──────── DATA SECTION

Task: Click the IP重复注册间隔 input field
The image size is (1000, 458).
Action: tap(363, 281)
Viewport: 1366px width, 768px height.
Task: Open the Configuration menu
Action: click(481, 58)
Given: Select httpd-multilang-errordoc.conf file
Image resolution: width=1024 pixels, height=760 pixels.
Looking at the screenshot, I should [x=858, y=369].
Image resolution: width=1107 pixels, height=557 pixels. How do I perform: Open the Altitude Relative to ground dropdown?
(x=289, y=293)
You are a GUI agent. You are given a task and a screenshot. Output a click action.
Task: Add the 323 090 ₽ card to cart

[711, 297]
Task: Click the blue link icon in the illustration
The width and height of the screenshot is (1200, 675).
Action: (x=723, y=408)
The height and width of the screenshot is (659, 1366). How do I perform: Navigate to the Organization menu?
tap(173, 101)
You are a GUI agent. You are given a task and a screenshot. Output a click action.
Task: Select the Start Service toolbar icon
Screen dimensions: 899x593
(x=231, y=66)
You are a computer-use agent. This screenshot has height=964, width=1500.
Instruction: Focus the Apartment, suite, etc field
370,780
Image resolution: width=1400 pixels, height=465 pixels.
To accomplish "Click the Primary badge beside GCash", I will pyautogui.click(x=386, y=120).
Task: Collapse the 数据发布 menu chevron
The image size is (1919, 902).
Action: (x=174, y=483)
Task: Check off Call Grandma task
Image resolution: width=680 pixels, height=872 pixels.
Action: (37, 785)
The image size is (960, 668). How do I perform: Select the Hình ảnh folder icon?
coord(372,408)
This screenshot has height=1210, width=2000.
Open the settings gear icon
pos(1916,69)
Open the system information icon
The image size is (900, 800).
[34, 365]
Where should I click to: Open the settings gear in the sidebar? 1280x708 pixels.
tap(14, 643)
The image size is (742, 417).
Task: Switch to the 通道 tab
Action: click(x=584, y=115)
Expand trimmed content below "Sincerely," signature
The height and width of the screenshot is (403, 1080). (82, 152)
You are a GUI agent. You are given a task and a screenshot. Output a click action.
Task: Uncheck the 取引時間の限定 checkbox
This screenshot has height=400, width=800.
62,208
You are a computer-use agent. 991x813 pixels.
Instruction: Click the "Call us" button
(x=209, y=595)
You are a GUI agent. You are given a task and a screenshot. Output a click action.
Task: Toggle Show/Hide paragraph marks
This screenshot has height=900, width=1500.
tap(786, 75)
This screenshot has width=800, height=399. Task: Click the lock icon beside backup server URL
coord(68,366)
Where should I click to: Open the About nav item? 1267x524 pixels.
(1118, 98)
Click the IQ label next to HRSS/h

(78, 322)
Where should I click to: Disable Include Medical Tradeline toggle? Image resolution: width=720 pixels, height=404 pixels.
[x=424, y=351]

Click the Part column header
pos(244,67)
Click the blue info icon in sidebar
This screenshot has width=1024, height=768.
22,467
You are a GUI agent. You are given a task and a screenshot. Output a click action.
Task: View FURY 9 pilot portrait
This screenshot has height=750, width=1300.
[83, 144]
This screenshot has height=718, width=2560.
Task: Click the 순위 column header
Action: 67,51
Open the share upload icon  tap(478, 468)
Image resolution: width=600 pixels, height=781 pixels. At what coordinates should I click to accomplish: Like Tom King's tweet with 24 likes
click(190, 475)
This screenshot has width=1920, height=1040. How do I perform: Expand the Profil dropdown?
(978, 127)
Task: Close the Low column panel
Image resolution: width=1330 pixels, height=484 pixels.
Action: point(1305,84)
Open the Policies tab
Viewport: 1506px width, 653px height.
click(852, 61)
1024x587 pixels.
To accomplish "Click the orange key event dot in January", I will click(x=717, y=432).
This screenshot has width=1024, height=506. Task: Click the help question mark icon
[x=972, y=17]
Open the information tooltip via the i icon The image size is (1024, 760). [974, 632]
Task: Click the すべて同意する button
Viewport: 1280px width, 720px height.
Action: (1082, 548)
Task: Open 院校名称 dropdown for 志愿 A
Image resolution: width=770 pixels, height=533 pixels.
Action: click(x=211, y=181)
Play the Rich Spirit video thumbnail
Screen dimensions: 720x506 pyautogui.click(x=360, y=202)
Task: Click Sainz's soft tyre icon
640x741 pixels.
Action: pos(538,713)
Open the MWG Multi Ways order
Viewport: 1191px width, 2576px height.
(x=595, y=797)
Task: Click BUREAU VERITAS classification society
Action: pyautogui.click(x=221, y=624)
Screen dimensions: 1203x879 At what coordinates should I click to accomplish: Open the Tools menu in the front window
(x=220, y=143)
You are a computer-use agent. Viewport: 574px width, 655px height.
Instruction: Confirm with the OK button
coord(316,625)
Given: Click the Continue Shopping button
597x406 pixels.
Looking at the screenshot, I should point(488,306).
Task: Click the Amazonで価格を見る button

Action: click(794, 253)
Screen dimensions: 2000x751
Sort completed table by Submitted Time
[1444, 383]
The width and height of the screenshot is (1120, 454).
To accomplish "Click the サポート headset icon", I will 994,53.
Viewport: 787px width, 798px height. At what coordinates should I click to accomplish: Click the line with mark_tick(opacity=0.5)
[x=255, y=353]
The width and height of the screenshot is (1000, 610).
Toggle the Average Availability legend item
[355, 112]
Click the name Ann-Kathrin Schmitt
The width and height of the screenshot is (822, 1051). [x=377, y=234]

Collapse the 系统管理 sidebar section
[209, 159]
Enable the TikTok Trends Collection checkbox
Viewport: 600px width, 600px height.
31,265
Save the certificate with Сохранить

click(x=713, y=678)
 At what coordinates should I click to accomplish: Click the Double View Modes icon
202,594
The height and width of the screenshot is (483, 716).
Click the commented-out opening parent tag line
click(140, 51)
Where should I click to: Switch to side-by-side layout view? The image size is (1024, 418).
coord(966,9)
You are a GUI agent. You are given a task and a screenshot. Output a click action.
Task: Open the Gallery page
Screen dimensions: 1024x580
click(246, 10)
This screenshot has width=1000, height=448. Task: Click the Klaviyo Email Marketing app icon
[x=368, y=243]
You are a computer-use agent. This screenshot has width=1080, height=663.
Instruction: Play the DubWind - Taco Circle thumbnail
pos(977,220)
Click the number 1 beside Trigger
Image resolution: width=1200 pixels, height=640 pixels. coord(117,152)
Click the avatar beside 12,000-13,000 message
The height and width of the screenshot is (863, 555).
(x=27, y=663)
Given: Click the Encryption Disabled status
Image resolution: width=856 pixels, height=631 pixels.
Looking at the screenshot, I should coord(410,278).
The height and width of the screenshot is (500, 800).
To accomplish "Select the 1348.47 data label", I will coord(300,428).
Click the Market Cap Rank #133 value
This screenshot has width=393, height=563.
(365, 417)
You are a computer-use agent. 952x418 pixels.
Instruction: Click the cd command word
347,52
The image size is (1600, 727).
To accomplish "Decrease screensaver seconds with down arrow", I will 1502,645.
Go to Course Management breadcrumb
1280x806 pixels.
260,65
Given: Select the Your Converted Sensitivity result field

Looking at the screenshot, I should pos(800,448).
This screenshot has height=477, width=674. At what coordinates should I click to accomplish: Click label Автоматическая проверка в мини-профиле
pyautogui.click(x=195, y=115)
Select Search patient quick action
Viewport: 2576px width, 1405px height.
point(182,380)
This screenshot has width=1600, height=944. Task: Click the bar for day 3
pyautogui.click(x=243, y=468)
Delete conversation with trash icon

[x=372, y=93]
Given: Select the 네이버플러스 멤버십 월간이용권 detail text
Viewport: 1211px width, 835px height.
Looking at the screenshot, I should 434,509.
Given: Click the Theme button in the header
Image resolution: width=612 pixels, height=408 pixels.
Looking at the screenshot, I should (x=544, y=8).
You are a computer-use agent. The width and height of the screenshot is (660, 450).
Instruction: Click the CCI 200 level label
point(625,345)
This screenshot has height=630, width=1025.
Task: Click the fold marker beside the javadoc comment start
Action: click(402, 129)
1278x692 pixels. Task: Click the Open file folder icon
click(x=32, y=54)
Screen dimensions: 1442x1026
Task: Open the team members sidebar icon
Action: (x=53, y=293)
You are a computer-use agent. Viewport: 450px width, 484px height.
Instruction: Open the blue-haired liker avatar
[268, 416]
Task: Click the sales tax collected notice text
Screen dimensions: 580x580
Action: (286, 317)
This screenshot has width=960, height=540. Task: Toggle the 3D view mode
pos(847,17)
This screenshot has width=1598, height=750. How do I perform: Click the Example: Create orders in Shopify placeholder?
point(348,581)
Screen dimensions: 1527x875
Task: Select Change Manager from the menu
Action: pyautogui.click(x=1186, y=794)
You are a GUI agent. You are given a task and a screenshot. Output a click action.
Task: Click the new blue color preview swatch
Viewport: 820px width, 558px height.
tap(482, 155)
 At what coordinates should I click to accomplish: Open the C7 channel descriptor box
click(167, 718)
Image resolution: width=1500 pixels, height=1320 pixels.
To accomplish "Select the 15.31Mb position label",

────────────────

=== ASSIGNED TASK ===
What is needed is how many lines of the listing include the string "checkbox", given as a bare number.

=== SOLUTION TO THE EXERCISE ===
2